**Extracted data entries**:
--- START ---
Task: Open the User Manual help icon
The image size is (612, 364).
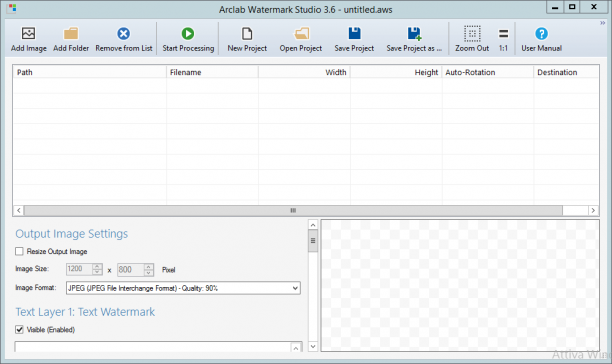Action: click(541, 34)
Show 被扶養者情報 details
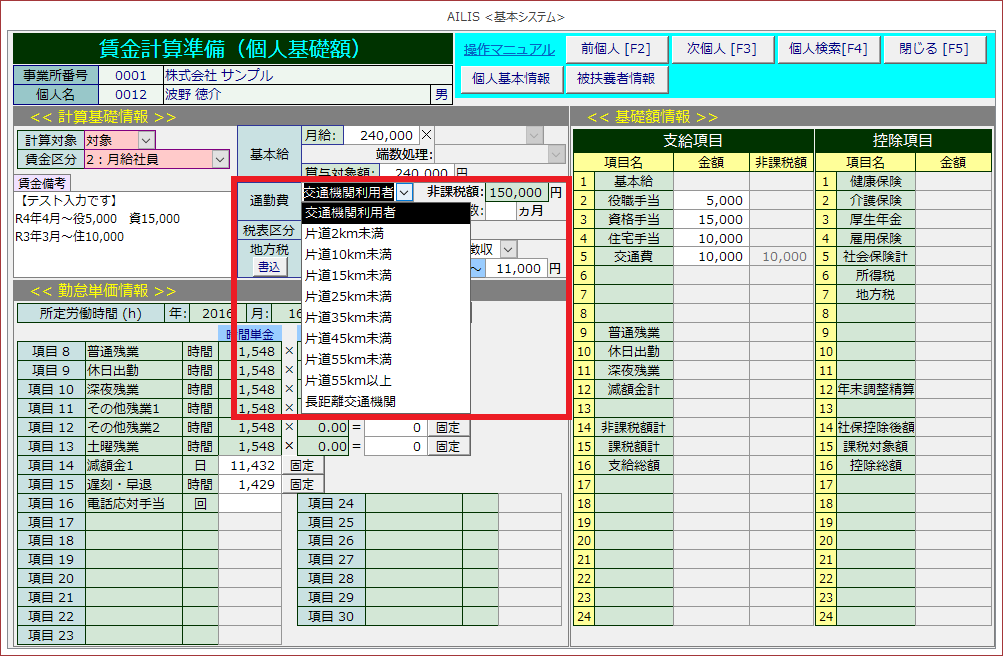 [x=616, y=79]
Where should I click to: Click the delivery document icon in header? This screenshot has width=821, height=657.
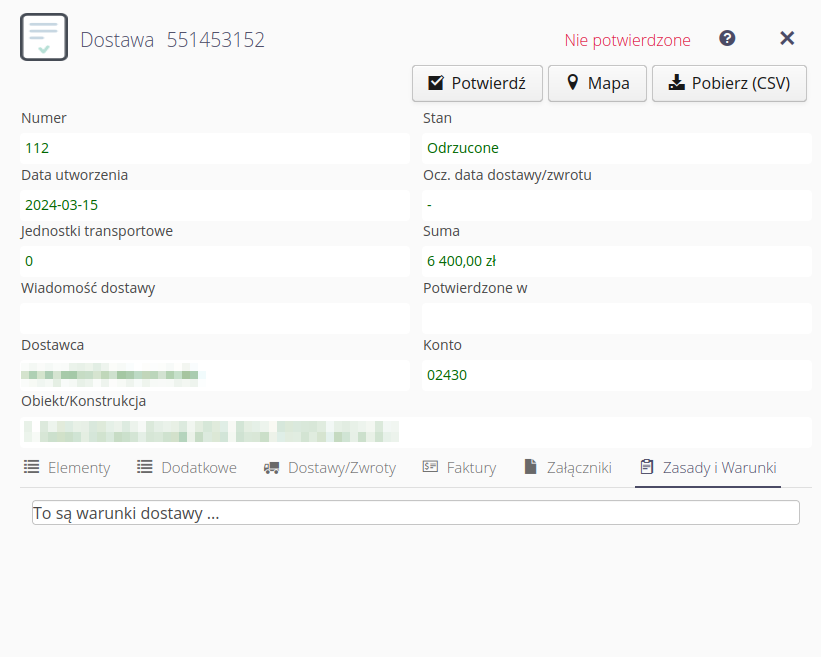tap(44, 38)
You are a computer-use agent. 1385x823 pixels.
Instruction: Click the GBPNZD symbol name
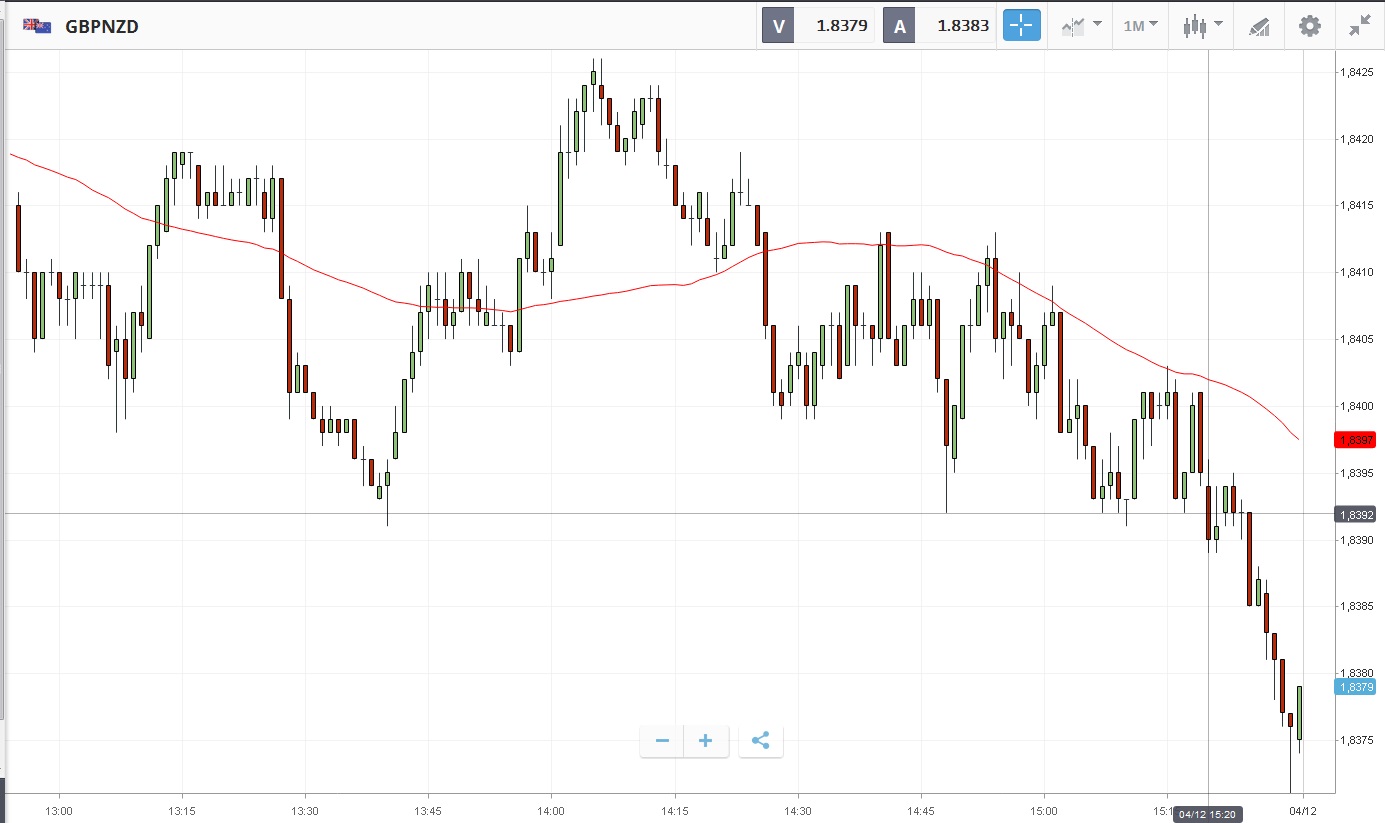[x=102, y=27]
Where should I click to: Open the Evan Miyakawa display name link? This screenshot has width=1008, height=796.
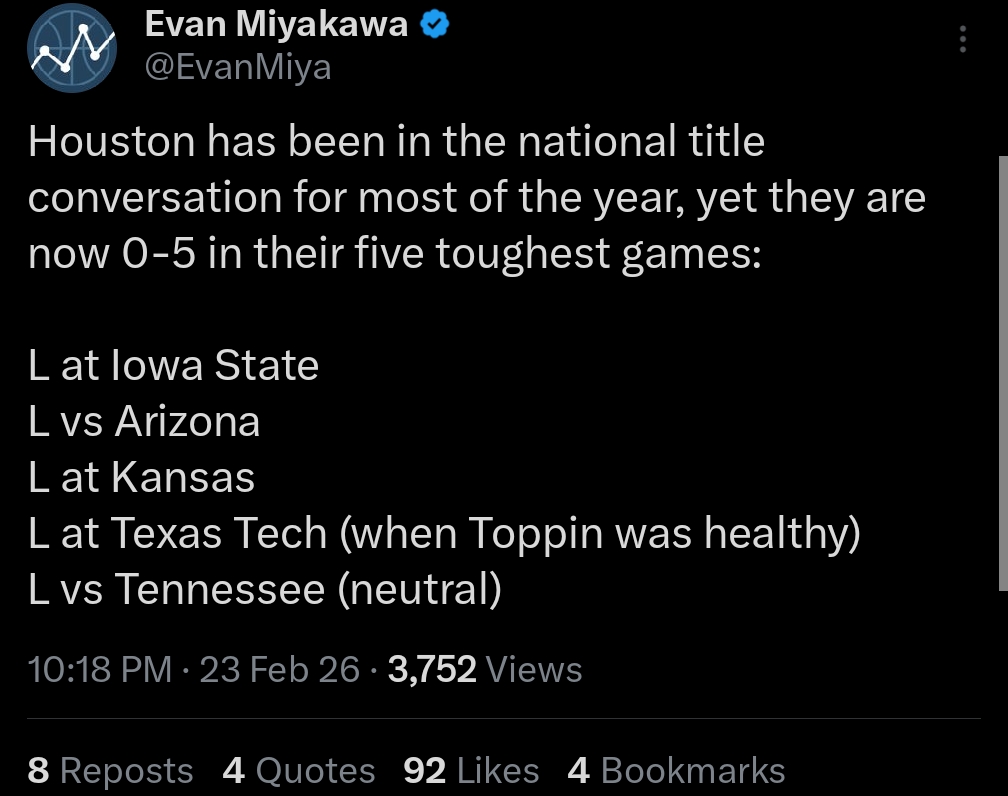point(276,25)
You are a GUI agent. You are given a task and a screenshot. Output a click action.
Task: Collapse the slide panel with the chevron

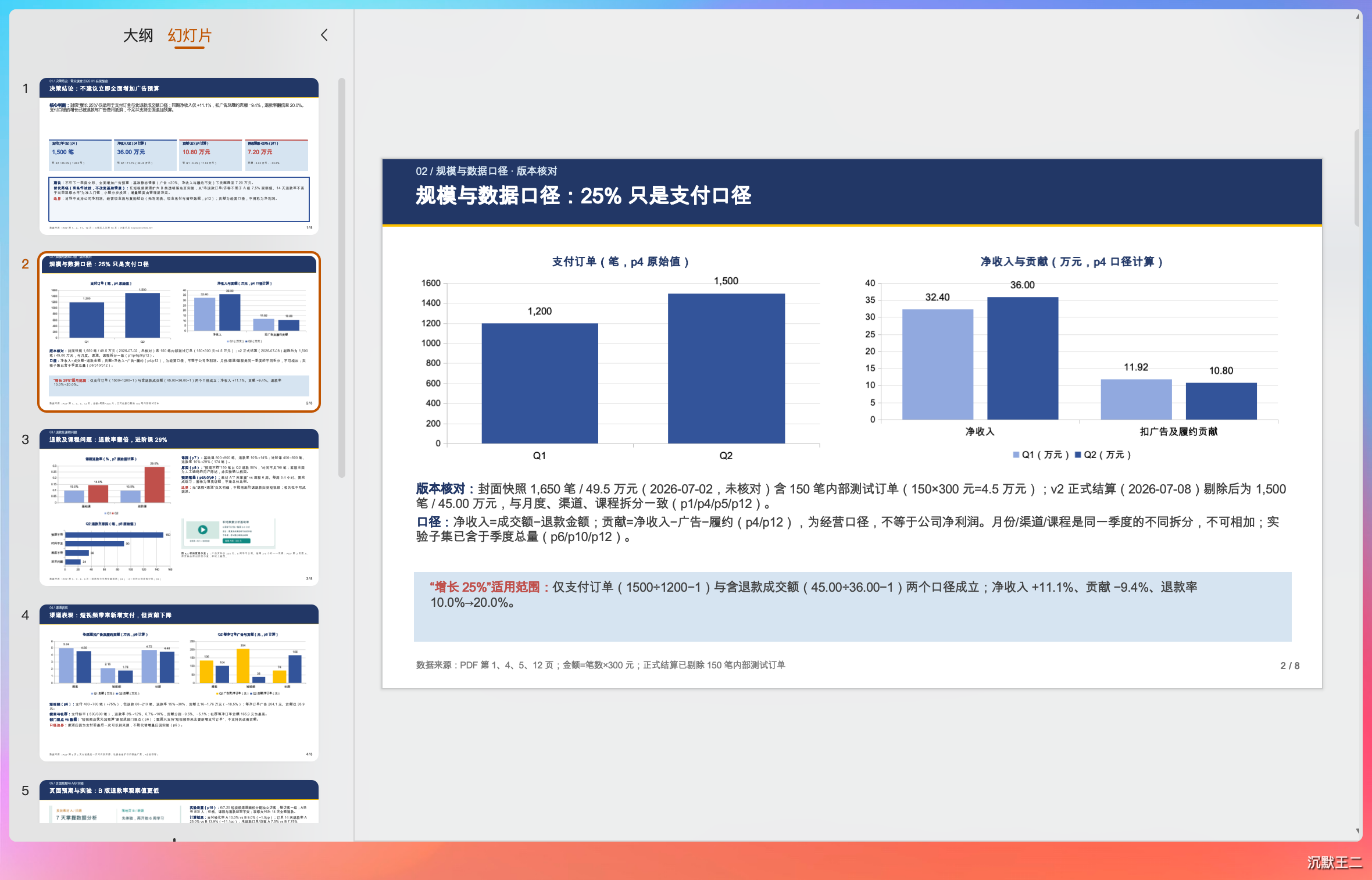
--- END ---
**GOAL OF THE EXERCISE**: Once the pictures are removed, write out all of the entries above exactly.

**TASK ANSWER**:
Task: Open the User Manual help icon
The image size is (612, 364).
Action: click(541, 34)
Show 被扶養者情報 details
 [x=616, y=79]
Where should I click to: Click the delivery document icon in header? This screenshot has width=821, height=657.
tap(44, 38)
You are a computer-use agent. 1385x823 pixels.
Instruction: Click the GBPNZD symbol name
[x=102, y=27]
Where should I click to: Open the Evan Miyakawa display name link? This screenshot has width=1008, height=796.
point(276,25)
You are a GUI agent. You are given a task and a screenshot. Output a click action.
Task: Collapse the slide panel with the chevron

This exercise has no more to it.